Akan further alleges that Veii-Mujoro and a popular sport presenter from the Otjiherero radio service are plotting his and the player’s downfall by instigating the club’s supporters to turn against them.
“After Wednesday’s game against Ramblers he was talking bad about me and the team to supporters. If he is a director in the club, I don’t understand why he would be breaking down the team like this. This is demoralising to the team,” he said.
“At the games there are always supporters swearing at me and the players even when we are winning. I’m human. The players are human. We all are sick and tired of these things.”
But Veii-Mujoro countered, saying Akan is notorious for his rowdy behaviour.
“It is typical Ali Akan. It is in his nature to just swear at people. But he cannot be allowed to get away with it,” Veii-Mujoro said. “He was drunk. And was challenging me to fight him. He said I’m not man enough if I don’t fight him. I could have retaliated but I chose not to.”

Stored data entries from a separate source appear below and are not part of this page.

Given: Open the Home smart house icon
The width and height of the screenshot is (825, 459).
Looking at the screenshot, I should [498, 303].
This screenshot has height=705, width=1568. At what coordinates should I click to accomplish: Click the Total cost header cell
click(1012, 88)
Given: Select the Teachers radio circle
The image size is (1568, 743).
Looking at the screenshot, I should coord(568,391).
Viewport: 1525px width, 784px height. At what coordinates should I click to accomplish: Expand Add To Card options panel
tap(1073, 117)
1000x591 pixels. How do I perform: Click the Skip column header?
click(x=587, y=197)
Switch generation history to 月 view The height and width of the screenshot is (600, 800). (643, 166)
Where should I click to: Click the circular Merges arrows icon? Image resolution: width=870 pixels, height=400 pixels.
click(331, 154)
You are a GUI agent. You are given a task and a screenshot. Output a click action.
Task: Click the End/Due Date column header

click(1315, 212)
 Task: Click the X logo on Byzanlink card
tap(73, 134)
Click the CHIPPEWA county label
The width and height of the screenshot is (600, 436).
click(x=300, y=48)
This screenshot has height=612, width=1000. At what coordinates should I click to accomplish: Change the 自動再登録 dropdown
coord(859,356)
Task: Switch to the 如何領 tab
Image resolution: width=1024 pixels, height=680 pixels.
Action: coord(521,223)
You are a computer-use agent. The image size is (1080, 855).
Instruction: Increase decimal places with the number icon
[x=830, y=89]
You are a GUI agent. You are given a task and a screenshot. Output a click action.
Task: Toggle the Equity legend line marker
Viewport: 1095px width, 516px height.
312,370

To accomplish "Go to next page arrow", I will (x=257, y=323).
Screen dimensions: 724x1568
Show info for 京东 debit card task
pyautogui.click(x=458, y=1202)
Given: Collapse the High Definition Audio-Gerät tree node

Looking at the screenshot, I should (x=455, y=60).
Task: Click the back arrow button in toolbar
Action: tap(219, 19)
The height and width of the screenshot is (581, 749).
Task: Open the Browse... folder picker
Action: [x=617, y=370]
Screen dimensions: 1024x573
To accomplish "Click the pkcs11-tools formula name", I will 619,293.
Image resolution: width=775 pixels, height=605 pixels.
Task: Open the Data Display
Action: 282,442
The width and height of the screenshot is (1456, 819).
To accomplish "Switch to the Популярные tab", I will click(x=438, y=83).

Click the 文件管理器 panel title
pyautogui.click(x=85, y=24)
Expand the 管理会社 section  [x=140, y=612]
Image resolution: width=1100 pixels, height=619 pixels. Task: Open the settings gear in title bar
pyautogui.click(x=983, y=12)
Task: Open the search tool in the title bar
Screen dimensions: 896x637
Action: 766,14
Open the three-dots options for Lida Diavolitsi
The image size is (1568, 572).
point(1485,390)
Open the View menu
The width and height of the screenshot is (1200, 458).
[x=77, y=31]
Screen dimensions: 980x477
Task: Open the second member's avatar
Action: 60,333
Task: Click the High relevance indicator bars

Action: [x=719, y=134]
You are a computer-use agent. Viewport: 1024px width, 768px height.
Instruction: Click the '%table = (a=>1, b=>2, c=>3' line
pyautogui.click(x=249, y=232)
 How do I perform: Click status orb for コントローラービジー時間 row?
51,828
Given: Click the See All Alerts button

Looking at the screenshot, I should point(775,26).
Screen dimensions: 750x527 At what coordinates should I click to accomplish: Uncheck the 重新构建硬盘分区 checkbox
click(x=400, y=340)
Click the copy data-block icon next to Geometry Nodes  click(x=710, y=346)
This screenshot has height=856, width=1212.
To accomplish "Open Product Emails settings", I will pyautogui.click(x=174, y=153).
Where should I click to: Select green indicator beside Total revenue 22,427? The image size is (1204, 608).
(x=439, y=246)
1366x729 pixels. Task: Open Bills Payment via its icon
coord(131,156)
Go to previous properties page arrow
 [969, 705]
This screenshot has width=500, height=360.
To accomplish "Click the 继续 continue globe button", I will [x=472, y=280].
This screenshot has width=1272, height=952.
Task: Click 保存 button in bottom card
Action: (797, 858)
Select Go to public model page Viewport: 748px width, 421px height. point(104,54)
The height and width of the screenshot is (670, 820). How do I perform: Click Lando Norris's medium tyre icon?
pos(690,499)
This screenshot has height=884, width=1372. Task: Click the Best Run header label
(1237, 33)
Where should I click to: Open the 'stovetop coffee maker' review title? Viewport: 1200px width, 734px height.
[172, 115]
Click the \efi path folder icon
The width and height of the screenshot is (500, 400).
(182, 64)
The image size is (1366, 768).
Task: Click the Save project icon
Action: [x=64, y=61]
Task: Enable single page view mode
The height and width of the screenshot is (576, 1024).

Akan also claimed that there were those in the Stars hierarchy who feel he is defacing the club’s image after recruiting many non-Otjiherero-speaking players, especially those of Damara-Nama descent such as regulars Johannes Seibeb, Meraai Swartbooi, Bradley Wermann, Riaan Cloete and Rudi Louw.
He added that it is no secret that affiliation to a club in Namibia is still strongly based on ethnic and racial backgrounds.
“For eighteen years I have worked in Namibian football and this is still problem. I don’t want to mention names but there are people who are racist in the club. They say apparently I am destroying the culture of the team because I have too many Damara players,” Akan said, who came to Namibia as a political refugee, having fled Germany because of the alleged repression of the Kurdish minority which he was a part of.
“All my life I have fought against racists and racism. If this is a Herero team then I don’t want to be coach.”
However, Martin said African Stars is a multifaceted club.
“This is not a Herero club. Those who say so do not know the history of the club. We have had players of different backgrounds since the club was established in the 1950s. I don’t know who those people are that are bringing up the tribal card,” Martin said.
Akan said he was weighing up his future at the club.
“I want to stay until the end of the season but the morale is not good. There are people trying very hard to bring the team down. We only lost one game in 21 matches this season. We are fighting for the League, we already won one Cup and we are still challenging for another one. So please tell me what is their problem?”